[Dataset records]
*****

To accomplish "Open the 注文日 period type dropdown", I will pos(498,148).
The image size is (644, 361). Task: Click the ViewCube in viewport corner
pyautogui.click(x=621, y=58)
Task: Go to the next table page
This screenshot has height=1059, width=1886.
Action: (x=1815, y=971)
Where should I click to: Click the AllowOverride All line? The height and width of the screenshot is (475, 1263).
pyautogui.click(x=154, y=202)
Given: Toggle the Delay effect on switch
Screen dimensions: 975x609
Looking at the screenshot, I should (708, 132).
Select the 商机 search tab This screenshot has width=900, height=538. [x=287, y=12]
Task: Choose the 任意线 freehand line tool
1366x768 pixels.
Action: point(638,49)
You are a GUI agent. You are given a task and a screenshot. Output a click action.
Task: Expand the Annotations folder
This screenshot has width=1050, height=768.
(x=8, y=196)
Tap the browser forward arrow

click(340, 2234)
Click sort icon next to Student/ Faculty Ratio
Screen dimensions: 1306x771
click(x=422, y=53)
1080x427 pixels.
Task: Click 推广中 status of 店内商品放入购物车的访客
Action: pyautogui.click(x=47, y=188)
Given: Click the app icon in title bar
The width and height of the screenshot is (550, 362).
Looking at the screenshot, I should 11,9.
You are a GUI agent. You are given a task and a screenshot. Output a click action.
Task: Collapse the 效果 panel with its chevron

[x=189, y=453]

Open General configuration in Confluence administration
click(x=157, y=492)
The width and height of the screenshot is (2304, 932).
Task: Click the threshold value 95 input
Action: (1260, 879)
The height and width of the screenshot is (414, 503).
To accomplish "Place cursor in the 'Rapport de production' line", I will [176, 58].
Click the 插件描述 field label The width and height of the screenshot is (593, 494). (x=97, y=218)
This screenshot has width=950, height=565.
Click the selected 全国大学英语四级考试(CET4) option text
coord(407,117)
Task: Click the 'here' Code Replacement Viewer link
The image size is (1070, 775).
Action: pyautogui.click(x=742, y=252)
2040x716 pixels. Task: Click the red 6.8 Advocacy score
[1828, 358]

*****

## WHAT YOU WILL DO
Throughout the data above, count the lines in which the word "accomplish" occurs; supply the number alone.

## RESULT FOR THIS TASK
2